[Data listing]
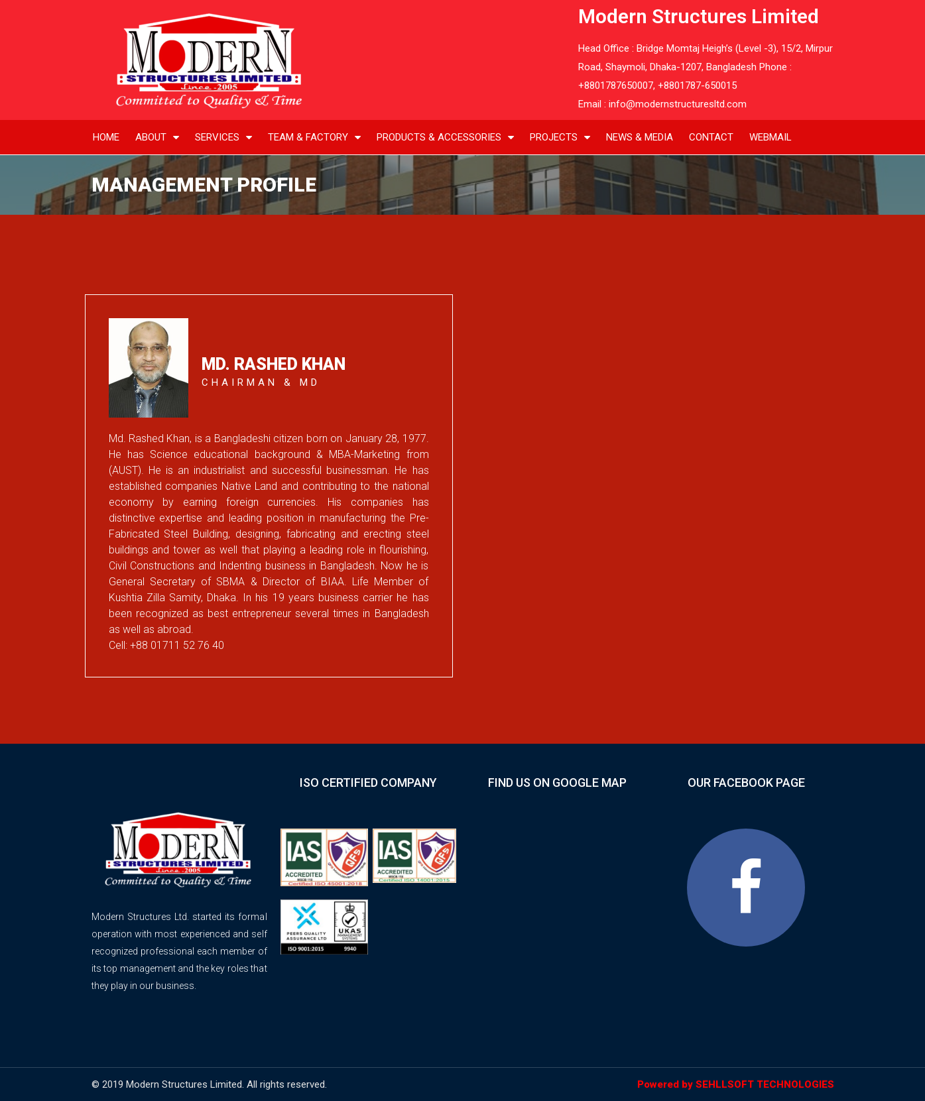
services (223, 137)
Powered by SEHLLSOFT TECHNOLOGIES (735, 1084)
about (157, 137)
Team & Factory (314, 137)
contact (711, 137)
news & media (639, 137)
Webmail (770, 137)
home (106, 137)
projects (560, 137)
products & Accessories (445, 137)
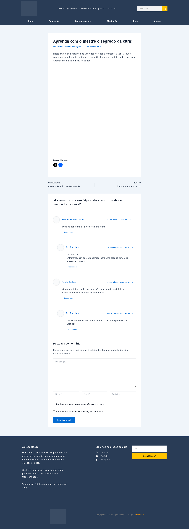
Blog (135, 21)
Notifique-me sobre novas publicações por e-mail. (79, 411)
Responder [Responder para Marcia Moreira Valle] (68, 232)
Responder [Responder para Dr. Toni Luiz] (72, 267)
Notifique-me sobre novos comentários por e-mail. (80, 404)
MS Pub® (140, 515)
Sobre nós (54, 21)
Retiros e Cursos (83, 21)
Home (30, 21)
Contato (157, 21)
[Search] (164, 8)
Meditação (112, 21)
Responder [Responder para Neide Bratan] (68, 298)
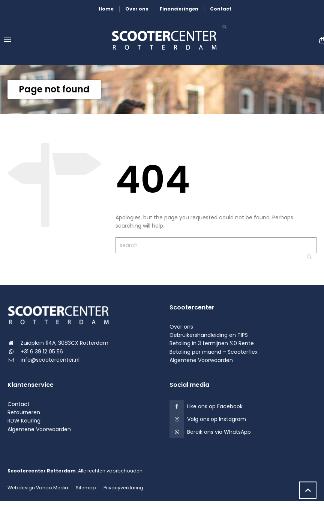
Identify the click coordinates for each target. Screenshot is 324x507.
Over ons (136, 9)
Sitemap (86, 487)
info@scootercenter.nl (50, 360)
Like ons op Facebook (215, 406)
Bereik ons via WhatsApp (219, 432)
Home (106, 9)
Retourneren (24, 412)
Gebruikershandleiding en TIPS (209, 335)
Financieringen (179, 9)
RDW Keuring (24, 420)
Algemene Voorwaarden (201, 360)
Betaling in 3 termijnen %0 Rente (212, 343)
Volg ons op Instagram (216, 419)
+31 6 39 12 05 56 (42, 351)
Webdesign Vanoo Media (38, 487)
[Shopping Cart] (320, 40)
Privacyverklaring (123, 487)
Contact (220, 9)
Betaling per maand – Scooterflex (214, 352)
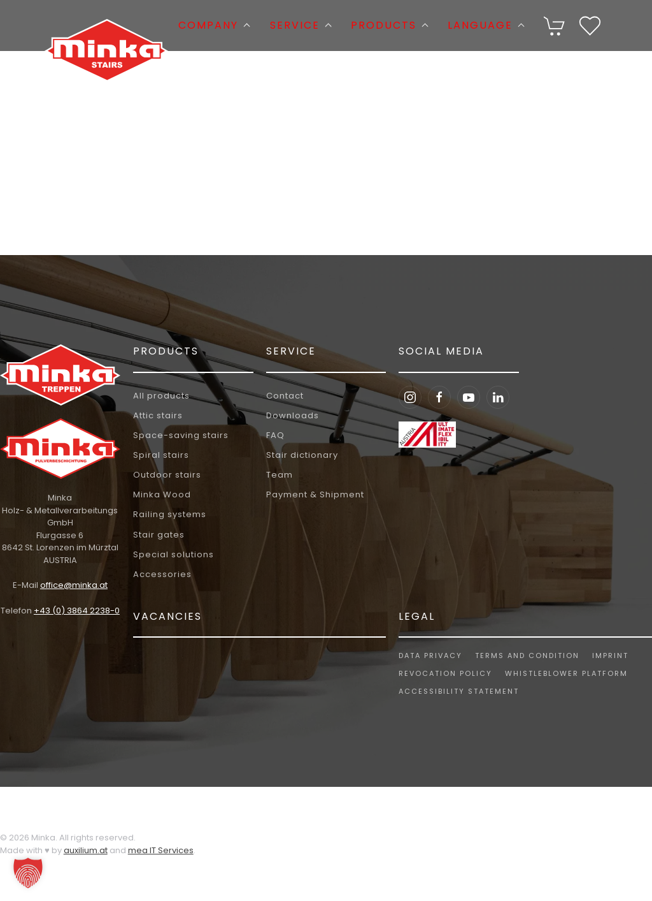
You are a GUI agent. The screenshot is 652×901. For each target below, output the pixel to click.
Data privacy (429, 655)
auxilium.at (86, 850)
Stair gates (159, 535)
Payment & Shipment (315, 494)
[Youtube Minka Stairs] (468, 397)
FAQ (275, 435)
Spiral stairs (161, 455)
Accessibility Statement (457, 691)
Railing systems (169, 514)
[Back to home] (106, 25)
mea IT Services (161, 850)
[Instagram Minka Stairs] (410, 397)
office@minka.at (72, 585)
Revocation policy (444, 673)
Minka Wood (162, 494)
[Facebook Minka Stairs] (439, 397)
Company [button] (214, 25)
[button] (555, 26)
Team (279, 475)
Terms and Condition (526, 655)
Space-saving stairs (181, 435)
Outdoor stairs (167, 475)
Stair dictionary (302, 455)
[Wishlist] (590, 24)
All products (161, 396)
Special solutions (173, 554)
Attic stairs (158, 415)
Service (291, 351)
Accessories (162, 574)
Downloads (292, 415)
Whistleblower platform (565, 673)
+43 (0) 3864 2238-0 (75, 610)
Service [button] (301, 25)
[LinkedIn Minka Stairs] (497, 397)
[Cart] (555, 24)
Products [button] (390, 25)
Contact (285, 396)
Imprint (609, 655)
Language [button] (486, 25)
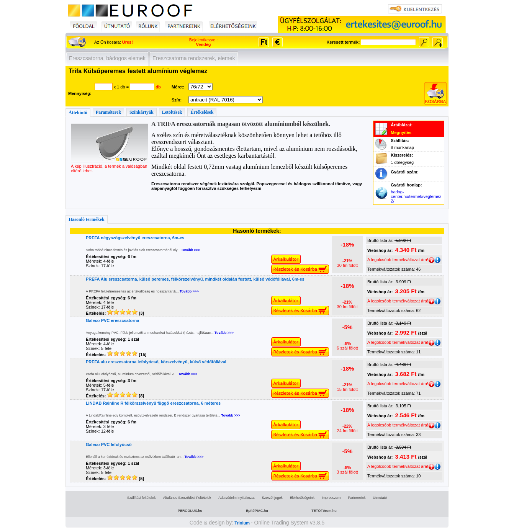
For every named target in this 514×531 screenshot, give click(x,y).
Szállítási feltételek (141, 498)
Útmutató (380, 498)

[Task instructions]:
Rewrite the data above, changing every "Responder" to "Reply" and keeping everything else the same. Omit the pictures.

[Output of the exercise]:
services (223, 137)
Powered by SEHLLSOFT TECHNOLOGIES (735, 1084)
about (157, 137)
Team & Factory (314, 137)
contact (711, 137)
news & media (639, 137)
Webmail (770, 137)
home (106, 137)
projects (560, 137)
products & Accessories (445, 137)
Blog (135, 21)
Notifique-me sobre novas publicações por e-mail. (79, 411)
Reply [Reply para Marcia Moreira Valle] (68, 232)
Reply [Reply para Dr. Toni Luiz] (72, 267)
Notifique-me sobre novos comentários por e-mail. (80, 404)
MS Pub® (140, 515)
Sobre nós (54, 21)
Retiros e Cursos (83, 21)
Home (30, 21)
Contato (157, 21)
[Search] (164, 8)
Meditação (112, 21)
Reply [Reply para Neide Bratan] (68, 298)
Identify the click coordinates for each target. Screenshot is 324x507.
Over ons (136, 9)
Sitemap (86, 487)
info@scootercenter.nl (50, 360)
Like ons op Facebook (215, 406)
Bereik ons via WhatsApp (219, 432)
Home (106, 9)
Retourneren (24, 412)
Gebruikershandleiding en TIPS (209, 335)
Financieringen (179, 9)
RDW Keuring (24, 420)
Algemene Voorwaarden (201, 360)
Betaling in 3 termijnen %0 Rente (212, 343)
Volg ons op Instagram (216, 419)
+31 6 39 12 05 56 (42, 351)
Webdesign Vanoo Media (38, 487)
[Shopping Cart] (320, 40)
Privacyverklaring (123, 487)
Contact (220, 9)
Betaling per maand – Scooterflex (214, 352)
You are a GUI agent. The screenshot is 652×901. For each target below, output the pixel to click.
Data privacy (429, 655)
auxilium.at (86, 850)
Stair gates (159, 535)
Payment & Shipment (315, 494)
[Youtube Minka Stairs] (468, 397)
FAQ (275, 435)
Spiral stairs (161, 455)
Accessibility Statement (457, 691)
Railing systems (169, 514)
[Back to home] (106, 25)
mea IT Services (161, 850)
[Instagram Minka Stairs] (410, 397)
office@minka.at (72, 585)
Revocation policy (444, 673)
Minka Wood (162, 494)
[Facebook Minka Stairs] (439, 397)
Company [button] (214, 25)
[button] (555, 26)
Team (279, 475)
Terms and Condition (526, 655)
Space-saving stairs (181, 435)
Outdoor stairs (167, 475)
Stair dictionary (302, 455)
[Wishlist] (590, 24)
All products (161, 396)
Special solutions (173, 554)
Attic stairs (158, 415)
Service (291, 351)
Accessories (162, 574)
Downloads (292, 415)
Whistleblower platform (565, 673)
+43 (0) 3864 2238-0 (75, 610)
Service [button] (301, 25)
[LinkedIn Minka Stairs] (497, 397)
[Cart] (555, 24)
Products [button] (390, 25)
Contact (285, 396)
Imprint (609, 655)
Language [button] (486, 25)
For every named target in this 514×531 screenshot, give click(x,y).
Szállítási feltételek (141, 498)
Útmutató (380, 498)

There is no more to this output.